E' noto che l'auto aziendale è tuttora considerata uno dei benefit di maggior pregio e questo in ragione degli indubbi benefici, tuttora persistenti nonostante le modifiche normative in senso restrittivo, di natura fiscale e contributiva, per dipendenti e imprese.
Tuttavia, in merito alla disciplina delle auto aziendali sorgono non di rado conflitti con il datore di lavoro talvolta addirittura più sentiti e coinvolgenti di quelli relativi ad aumenti retributivi o bonus.
Capita sovente, infatti, che le aziende si trovino a modificare le proprie politiche di assegnazione dell'auto in uno sforzo di riduzione dei costi o per l'adeguamento a pratiche internazionali in vigore in altre consociate del medesimo gruppo. Tali variazioni, andando ad incidere su un beneficio particolarmente caro al dipendente, vengono vissute in modo traumatico e sono fonte di contenzioso.

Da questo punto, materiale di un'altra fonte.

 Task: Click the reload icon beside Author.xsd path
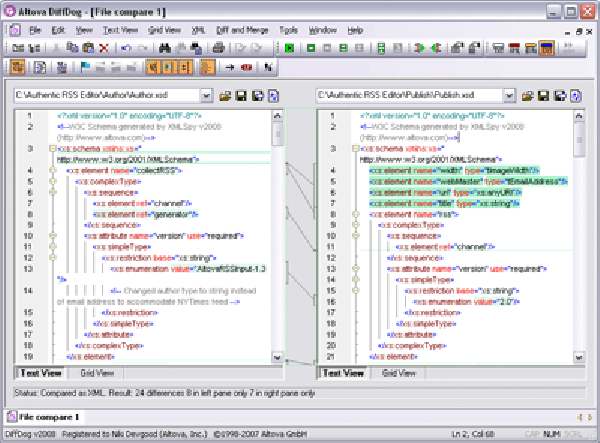[x=274, y=95]
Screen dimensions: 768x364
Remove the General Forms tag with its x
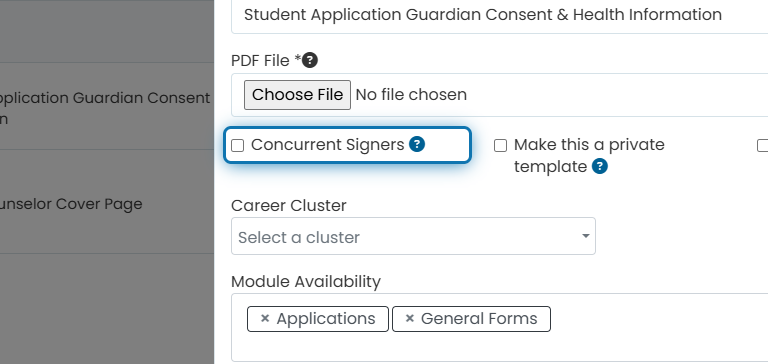[x=410, y=319]
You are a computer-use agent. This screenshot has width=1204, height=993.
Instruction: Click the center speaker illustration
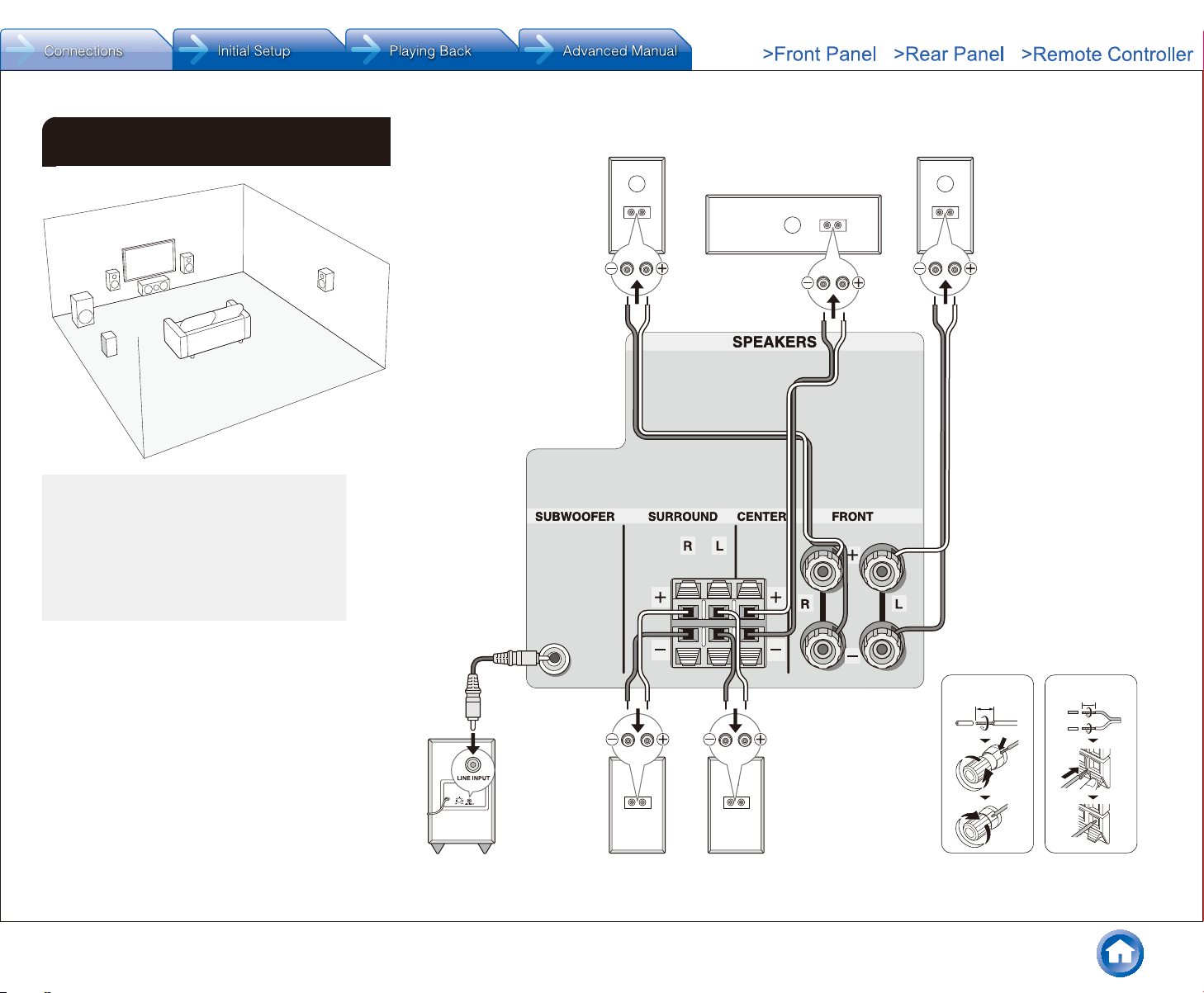(794, 225)
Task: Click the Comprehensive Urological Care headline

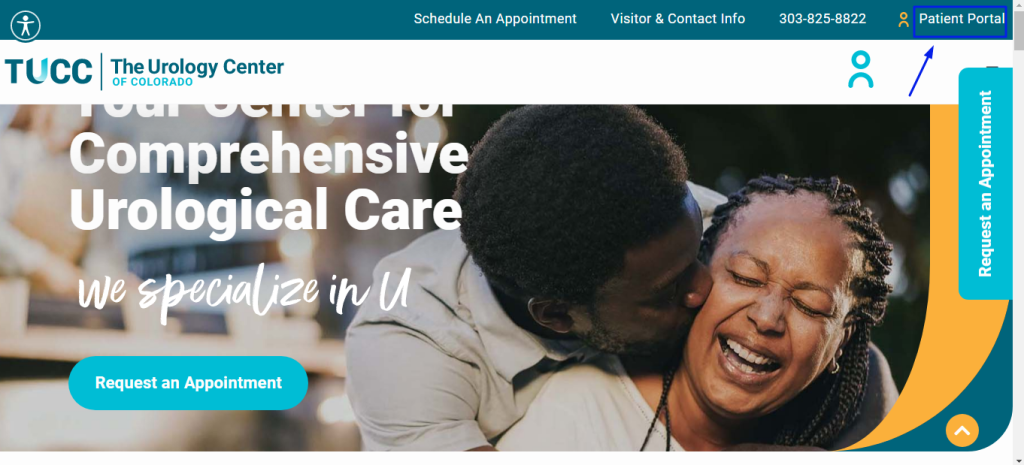Action: click(x=268, y=181)
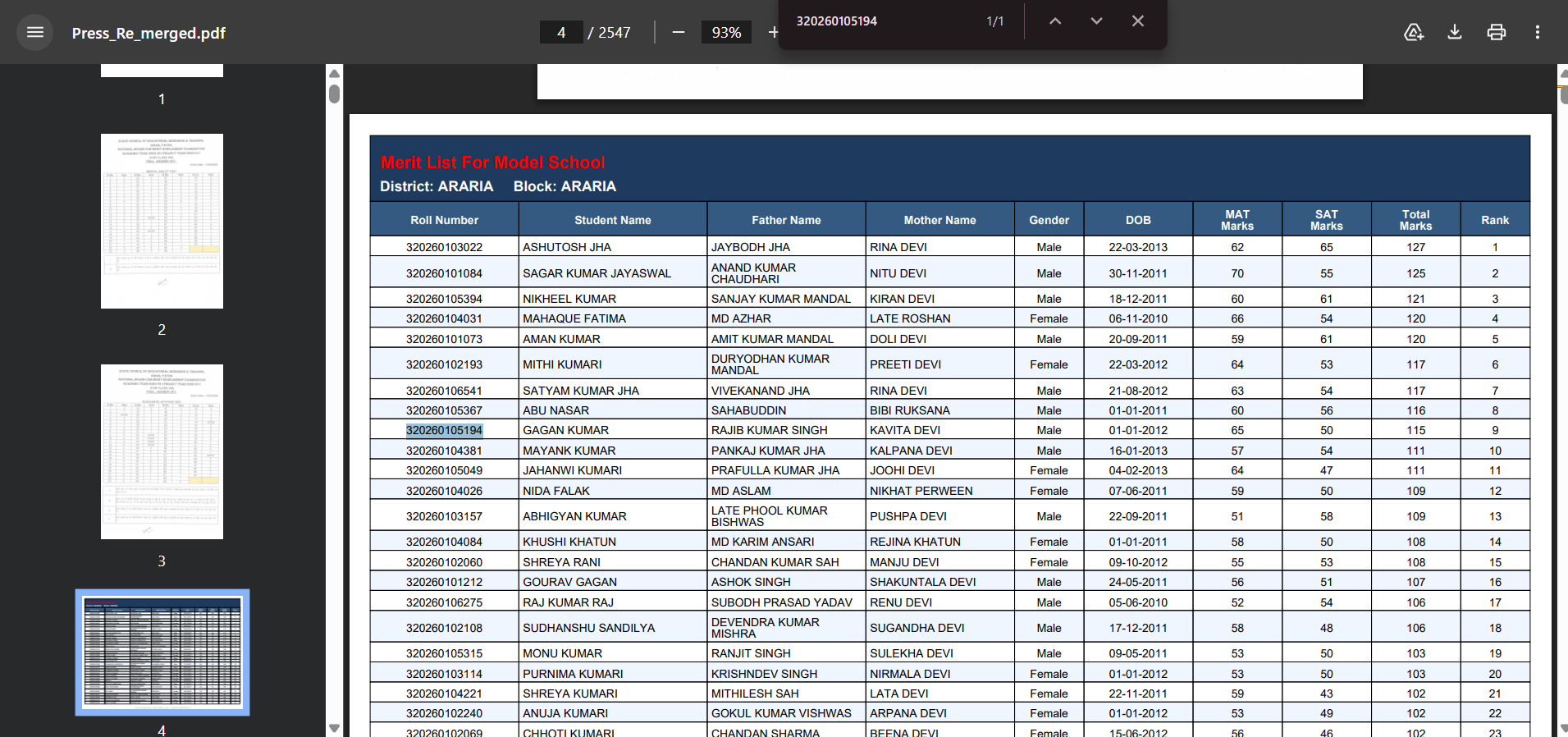Go to next search match
1568x737 pixels.
1096,21
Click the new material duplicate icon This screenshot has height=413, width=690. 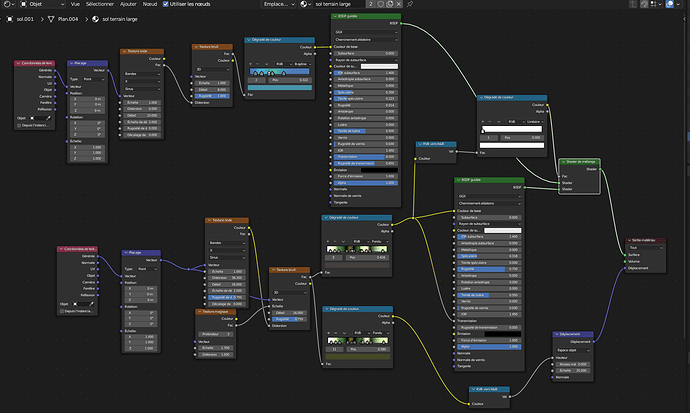point(389,4)
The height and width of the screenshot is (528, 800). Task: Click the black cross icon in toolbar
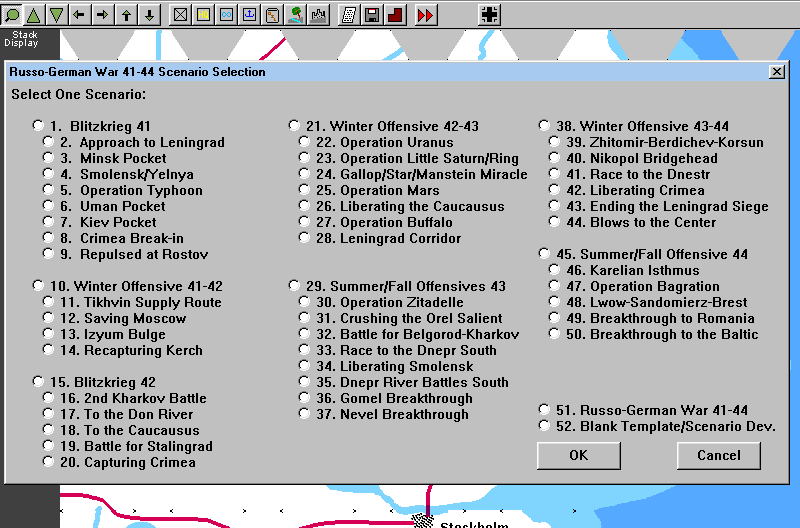click(489, 14)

L'auto aziendale può essere assegnata ad uso promiscuo, con l'imputazione figurativa del valore del beneficio per il dipendente ai fini contributivi e fiscali, oppure, come nel caso esaminato dalla Cassazione, addebitando al lavoratore il valore dell'uso personale della vettura, con una deduzione dalla retribuzione.
Nel caso deciso dalla Corte di legittimità un dipendente aveva domandato la “riconsegna” dell'auto aziendale che gli era stata assegnato un paio di anni prima e poi revocata. Il dipendente avevo sostenuto la natura promiscua del benefit affermando, fra l'altro, di non averne mai effettivamente pagato l'uso. La Cassazione, con l'ordinanza in commento, ha dichiarato il ricorso inammissibile rigettando le censure mosse dal ricorrente all'accertamento della Corte di merito circa la natura onerosa dell'assegnazione dell'auto. Non prima, tuttavia, di aver confermato, nel testo delle motivazioni che, nel caso in cui l'uso privato dell'auto aziendale sia interamente addebitato al dipendente, la vettura non debba considerarsi un benefit e dunque possa essere revocata unilateralmente dalla società, ove l'interesse della medesima all'assegnazione venga meno.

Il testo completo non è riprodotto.